There are trends in management — to me, they’re like parenting trends.
Interesting, important, but the wrong point of focus.
Management doesn’t change: its context does. (Context encompassing technology, speed/attention, attitudes about work, and a range of other social factors.)
We tell ancient stories because they resonate. Stories by Homer, Shakespeare, and Oliver Stone sell, because they document basic elements of human nature that haven’t changed much across the ages.
As long as management is about getting people to do what is needed, the art and science of management is about understanding and working with human nature.
So instead of watching trends, I’ll watch stories.
In 2011, one big story dear to my heart is New York City itself, where Mayor Michael Bloomberg’s application of his proud corporate style to municipal management has fascinated, irritated, delighted and provoked me. (Usually not all at once.)
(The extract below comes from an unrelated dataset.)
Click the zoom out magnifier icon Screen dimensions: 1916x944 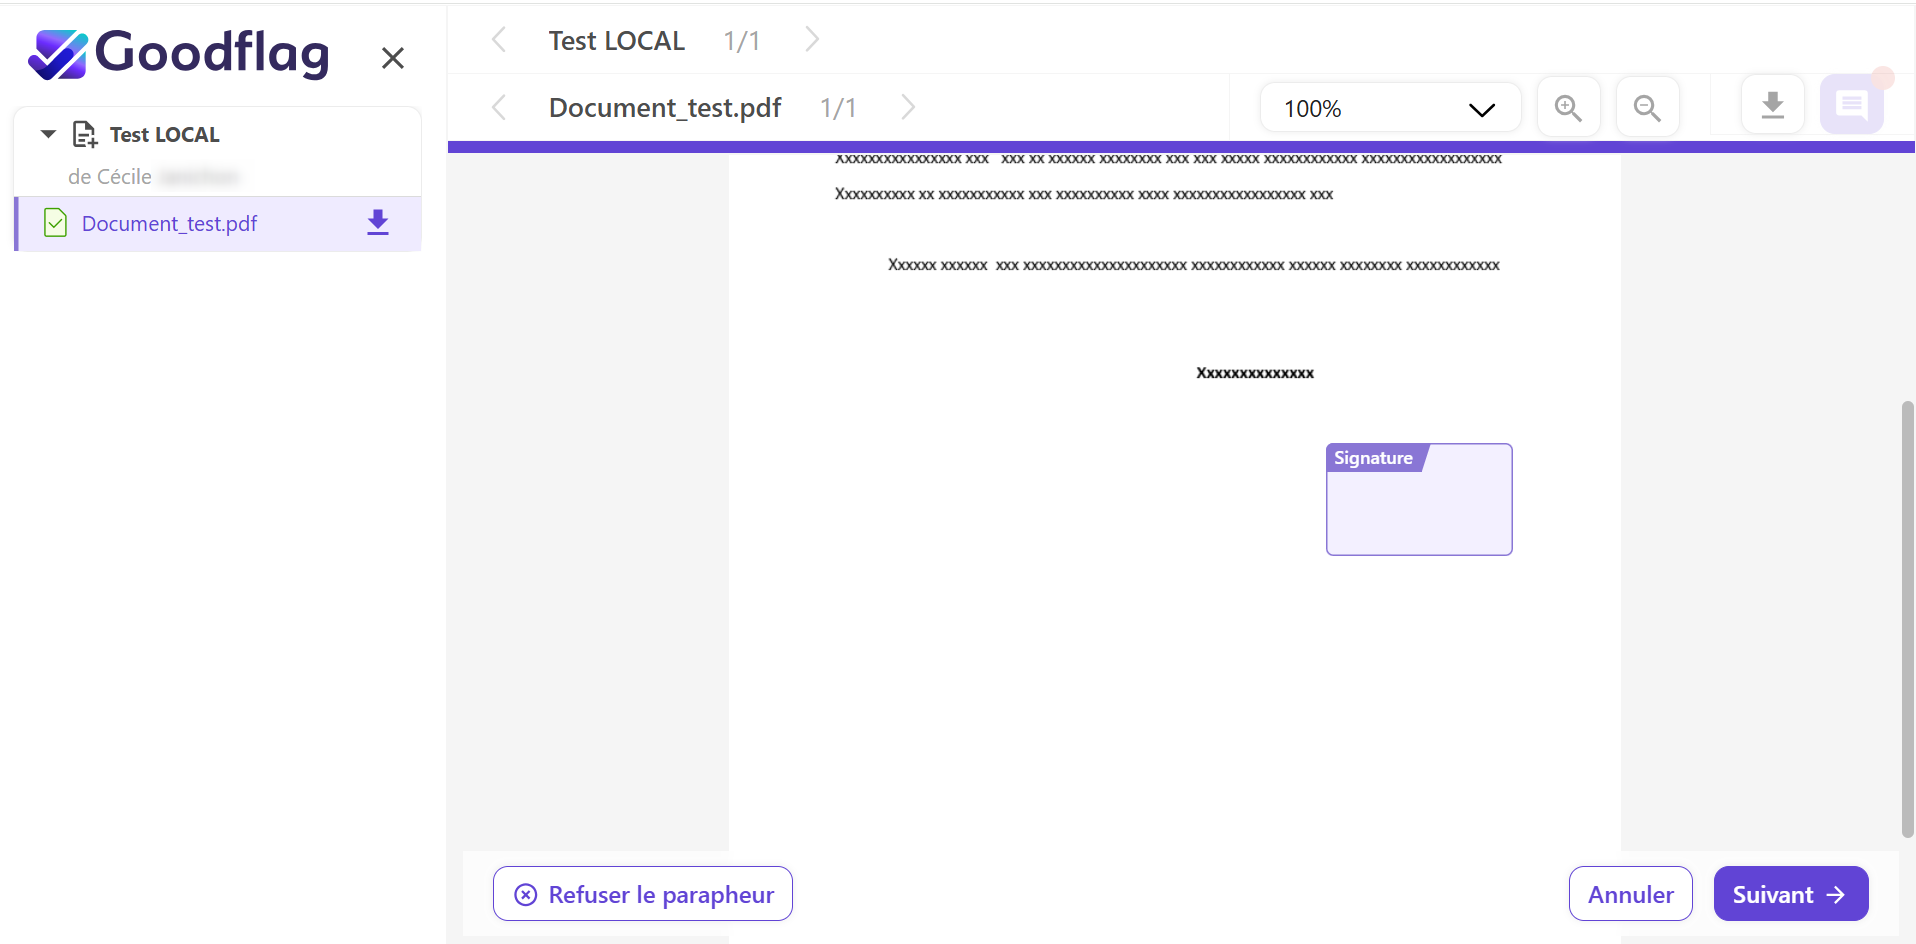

- General Management. As Bloomberg selected Hearst executive Cathie Black to be schools chief, he held her up as a “superstar” manager. It’s rare to see that quality openly valued and discussed. How will this work out?
- Finance. How will we pay for municipal services we view as basic? (Especially in a city that’s used by many whose main financial contribution is via sales tax.)
- Technology. City Time, an IT project to integrate the city’s payroll systems is overdue, way over budget, and possibly riddled with fraud. Ouch. How did a project that appears to have gone so wrong escape management scrutiny?
- Lessons Learned. Great teachers to me, Mike Useem and Ed Bernbaum, taught me the value of stories in general (and catastrophes in particular) as a valuable lens for viewing leadership. What will we learn went right, and wrong, in the 2010 Christmas blizzard?
What stories will you watch in 2011?